• **TASK GOAL**
Every line of the entries below from the one containing "Instruction: Open the Render menu" to the one containing "Retweet Jimmy Julius's", both ends included, must be written out exactly. No other line belongs in the answer.

• **RECORDS TO PROCESS**
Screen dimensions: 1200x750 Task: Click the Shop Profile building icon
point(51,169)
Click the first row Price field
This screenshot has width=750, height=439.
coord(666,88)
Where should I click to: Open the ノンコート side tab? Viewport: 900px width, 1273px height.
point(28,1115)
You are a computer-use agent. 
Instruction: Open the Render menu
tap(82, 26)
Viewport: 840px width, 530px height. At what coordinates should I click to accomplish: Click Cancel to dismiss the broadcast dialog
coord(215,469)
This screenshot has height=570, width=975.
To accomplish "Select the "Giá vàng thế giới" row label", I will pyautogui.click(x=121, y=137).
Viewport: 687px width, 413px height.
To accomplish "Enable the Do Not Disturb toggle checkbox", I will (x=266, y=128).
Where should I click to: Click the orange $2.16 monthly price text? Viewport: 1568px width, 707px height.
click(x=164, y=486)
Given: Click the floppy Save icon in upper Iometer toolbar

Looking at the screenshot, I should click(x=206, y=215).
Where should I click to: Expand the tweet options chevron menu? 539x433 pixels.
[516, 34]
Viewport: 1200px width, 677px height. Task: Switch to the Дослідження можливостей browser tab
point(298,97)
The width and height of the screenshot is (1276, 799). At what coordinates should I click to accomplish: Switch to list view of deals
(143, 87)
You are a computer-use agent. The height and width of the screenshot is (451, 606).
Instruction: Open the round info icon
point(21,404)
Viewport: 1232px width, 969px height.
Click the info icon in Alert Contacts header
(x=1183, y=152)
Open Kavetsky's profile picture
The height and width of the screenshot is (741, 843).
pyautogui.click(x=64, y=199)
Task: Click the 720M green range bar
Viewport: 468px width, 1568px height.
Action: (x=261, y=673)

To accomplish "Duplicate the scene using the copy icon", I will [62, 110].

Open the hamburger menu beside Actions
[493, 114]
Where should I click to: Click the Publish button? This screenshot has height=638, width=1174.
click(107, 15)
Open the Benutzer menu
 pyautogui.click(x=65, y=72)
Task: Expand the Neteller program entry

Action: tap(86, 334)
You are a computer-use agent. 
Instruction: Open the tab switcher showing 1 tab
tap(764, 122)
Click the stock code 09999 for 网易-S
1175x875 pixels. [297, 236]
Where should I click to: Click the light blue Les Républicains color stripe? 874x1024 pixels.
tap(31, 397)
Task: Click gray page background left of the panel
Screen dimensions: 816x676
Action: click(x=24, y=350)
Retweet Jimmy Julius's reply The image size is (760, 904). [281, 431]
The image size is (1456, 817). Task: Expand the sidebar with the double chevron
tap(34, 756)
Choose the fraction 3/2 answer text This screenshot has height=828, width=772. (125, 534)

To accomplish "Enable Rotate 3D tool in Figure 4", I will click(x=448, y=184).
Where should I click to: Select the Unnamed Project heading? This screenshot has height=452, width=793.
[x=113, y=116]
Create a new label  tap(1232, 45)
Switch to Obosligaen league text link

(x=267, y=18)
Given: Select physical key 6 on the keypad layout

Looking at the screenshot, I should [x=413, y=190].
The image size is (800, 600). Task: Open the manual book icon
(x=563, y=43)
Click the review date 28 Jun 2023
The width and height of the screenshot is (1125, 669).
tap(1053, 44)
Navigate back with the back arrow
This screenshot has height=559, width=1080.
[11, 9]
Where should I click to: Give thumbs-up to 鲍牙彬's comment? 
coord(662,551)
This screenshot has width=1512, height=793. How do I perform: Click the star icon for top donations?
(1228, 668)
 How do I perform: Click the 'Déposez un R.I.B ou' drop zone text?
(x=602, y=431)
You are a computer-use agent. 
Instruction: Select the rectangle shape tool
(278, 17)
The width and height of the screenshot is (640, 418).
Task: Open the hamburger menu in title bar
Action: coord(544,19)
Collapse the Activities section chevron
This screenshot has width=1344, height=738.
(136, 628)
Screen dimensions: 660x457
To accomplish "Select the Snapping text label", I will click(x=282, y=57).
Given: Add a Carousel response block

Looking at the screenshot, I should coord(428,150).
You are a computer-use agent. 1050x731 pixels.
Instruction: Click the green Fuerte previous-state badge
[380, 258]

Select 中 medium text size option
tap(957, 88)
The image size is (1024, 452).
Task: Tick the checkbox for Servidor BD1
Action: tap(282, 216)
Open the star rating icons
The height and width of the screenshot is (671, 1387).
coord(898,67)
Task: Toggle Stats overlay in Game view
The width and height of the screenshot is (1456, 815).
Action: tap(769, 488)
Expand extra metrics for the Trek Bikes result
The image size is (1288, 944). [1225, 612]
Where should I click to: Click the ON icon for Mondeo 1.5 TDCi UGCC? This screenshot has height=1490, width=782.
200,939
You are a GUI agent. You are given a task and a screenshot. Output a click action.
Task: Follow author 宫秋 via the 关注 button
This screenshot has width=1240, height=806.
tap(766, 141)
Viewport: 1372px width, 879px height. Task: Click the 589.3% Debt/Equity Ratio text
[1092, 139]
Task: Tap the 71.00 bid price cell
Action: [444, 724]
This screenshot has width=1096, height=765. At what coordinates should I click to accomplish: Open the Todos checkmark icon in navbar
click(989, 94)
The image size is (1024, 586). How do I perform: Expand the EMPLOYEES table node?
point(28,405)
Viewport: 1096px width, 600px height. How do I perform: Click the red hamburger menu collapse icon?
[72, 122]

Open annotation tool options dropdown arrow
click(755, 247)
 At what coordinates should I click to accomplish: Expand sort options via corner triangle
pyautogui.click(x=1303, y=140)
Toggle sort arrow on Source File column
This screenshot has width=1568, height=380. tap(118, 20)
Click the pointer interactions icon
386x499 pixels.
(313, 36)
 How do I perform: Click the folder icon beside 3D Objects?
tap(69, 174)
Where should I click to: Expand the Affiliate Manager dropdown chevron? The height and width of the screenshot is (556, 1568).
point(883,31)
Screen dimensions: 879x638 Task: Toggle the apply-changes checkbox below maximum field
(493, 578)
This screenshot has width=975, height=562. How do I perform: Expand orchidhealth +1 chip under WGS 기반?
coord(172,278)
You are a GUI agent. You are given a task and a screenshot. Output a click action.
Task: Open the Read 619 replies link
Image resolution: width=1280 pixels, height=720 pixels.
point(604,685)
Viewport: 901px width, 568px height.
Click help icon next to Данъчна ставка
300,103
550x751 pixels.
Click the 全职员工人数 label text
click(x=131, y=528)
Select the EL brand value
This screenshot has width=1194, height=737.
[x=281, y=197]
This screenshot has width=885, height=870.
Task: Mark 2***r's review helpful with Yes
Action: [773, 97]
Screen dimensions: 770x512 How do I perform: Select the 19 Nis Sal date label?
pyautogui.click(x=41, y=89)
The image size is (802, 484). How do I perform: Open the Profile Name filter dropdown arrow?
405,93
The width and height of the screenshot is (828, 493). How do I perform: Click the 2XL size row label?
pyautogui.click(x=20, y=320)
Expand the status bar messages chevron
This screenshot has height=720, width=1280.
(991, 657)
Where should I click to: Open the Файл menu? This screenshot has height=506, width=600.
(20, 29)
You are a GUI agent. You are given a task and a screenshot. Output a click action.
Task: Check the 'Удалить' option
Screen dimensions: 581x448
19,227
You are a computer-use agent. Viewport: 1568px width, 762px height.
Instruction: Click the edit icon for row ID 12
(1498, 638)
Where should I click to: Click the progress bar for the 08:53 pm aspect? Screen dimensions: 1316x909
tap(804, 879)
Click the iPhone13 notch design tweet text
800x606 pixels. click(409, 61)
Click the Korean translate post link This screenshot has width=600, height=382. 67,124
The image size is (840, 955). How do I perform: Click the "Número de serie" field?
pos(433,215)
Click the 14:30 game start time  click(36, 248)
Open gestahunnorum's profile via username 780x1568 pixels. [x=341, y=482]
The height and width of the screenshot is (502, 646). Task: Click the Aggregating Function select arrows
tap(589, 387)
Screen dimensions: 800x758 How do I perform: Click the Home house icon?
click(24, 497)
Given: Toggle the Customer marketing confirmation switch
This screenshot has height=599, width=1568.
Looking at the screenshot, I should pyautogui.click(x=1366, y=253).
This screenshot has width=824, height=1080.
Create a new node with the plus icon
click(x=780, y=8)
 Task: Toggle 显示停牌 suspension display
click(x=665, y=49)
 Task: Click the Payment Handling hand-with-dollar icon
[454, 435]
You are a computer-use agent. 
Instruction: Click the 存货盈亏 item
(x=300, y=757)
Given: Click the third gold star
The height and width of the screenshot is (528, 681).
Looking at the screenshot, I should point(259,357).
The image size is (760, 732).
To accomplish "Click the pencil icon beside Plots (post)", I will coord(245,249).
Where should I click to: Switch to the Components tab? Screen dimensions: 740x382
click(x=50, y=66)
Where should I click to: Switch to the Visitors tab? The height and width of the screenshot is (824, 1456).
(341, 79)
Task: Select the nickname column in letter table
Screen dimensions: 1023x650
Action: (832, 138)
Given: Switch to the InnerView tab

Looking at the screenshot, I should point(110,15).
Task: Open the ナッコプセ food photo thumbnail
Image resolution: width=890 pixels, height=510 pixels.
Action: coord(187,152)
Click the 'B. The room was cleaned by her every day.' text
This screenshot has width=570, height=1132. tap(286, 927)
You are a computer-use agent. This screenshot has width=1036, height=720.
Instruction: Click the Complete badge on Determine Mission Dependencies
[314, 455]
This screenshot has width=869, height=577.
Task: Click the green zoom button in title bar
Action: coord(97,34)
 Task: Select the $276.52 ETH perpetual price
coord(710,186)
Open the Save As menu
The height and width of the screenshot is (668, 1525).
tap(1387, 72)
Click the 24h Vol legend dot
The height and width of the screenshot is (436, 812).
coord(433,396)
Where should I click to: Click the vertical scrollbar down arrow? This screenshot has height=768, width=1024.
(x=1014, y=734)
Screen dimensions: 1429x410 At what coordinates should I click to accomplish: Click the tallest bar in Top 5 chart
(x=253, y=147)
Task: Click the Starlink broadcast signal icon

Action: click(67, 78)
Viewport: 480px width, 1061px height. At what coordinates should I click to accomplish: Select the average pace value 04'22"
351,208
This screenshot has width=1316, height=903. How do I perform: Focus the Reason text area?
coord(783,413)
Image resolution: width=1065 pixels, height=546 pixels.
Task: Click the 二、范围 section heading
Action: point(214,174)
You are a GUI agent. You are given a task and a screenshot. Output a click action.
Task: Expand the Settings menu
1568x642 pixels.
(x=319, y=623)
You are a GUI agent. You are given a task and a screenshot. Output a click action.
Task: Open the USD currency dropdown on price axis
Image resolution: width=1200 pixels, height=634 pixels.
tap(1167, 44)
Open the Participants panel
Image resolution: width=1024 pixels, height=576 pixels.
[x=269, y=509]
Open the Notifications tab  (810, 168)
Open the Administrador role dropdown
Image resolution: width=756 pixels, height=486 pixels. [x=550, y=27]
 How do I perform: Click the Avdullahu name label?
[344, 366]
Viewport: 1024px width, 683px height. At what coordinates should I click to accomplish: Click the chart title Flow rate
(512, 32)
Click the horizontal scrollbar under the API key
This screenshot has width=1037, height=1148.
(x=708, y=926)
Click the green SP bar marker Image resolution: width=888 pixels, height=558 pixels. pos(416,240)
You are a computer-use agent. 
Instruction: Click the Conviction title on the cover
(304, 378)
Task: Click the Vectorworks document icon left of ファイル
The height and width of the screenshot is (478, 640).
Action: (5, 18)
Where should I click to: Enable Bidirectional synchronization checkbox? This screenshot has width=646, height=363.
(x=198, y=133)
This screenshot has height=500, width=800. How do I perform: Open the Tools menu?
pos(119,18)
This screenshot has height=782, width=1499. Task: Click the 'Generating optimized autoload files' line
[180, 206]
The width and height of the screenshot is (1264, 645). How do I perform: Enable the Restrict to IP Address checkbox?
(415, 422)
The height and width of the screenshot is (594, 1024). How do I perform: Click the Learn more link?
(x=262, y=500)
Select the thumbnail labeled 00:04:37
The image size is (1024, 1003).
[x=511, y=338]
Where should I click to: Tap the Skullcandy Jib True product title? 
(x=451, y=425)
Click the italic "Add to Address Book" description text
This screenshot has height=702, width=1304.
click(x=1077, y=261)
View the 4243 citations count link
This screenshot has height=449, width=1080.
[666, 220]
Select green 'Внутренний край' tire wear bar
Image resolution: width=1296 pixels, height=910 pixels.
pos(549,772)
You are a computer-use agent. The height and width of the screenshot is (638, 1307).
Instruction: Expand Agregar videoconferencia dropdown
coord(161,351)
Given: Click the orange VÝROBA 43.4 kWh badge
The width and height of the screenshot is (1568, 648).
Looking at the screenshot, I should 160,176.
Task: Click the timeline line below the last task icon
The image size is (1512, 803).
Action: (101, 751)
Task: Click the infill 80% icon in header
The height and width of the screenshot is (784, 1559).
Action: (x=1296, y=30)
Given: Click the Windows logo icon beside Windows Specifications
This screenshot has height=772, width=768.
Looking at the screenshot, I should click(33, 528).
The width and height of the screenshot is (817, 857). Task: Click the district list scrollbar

• **TASK ANSWER**
Instruction: Open the Render menu
tap(82, 26)
Viewport: 840px width, 530px height. At what coordinates should I click to accomplish: Click Cancel to dismiss the broadcast dialog
coord(215,469)
This screenshot has height=570, width=975.
To accomplish "Select the "Giá vàng thế giới" row label", I will pyautogui.click(x=121, y=137).
Viewport: 687px width, 413px height.
To accomplish "Enable the Do Not Disturb toggle checkbox", I will (x=266, y=128).
Where should I click to: Click the orange $2.16 monthly price text? Viewport: 1568px width, 707px height.
click(x=164, y=486)
Given: Click the floppy Save icon in upper Iometer toolbar

Looking at the screenshot, I should click(x=206, y=215).
Where should I click to: Expand the tweet options chevron menu? 539x433 pixels.
[516, 34]
Viewport: 1200px width, 677px height. Task: Switch to the Дослідження можливостей browser tab
point(298,97)
The width and height of the screenshot is (1276, 799). At what coordinates should I click to accomplish: Switch to list view of deals
(143, 87)
You are a computer-use agent. The height and width of the screenshot is (451, 606).
Instruction: Open the round info icon
point(21,404)
Viewport: 1232px width, 969px height.
Click the info icon in Alert Contacts header
(x=1183, y=152)
Open Kavetsky's profile picture
The height and width of the screenshot is (741, 843).
pyautogui.click(x=64, y=199)
Task: Click the 720M green range bar
Viewport: 468px width, 1568px height.
Action: (x=261, y=673)

To accomplish "Duplicate the scene using the copy icon", I will [62, 110].

Open the hamburger menu beside Actions
[493, 114]
Where should I click to: Click the Publish button? This screenshot has height=638, width=1174.
click(107, 15)
Open the Benutzer menu
 pyautogui.click(x=65, y=72)
Task: Expand the Neteller program entry

Action: tap(86, 334)
You are a computer-use agent. 
Instruction: Open the tab switcher showing 1 tab
tap(764, 122)
Click the stock code 09999 for 网易-S
1175x875 pixels. [297, 236]
Where should I click to: Click the light blue Les Républicains color stripe? 874x1024 pixels.
tap(31, 397)
Task: Click gray page background left of the panel
Screen dimensions: 816x676
Action: click(x=24, y=350)
Retweet Jimmy Julius's reply The image size is (760, 904). [281, 431]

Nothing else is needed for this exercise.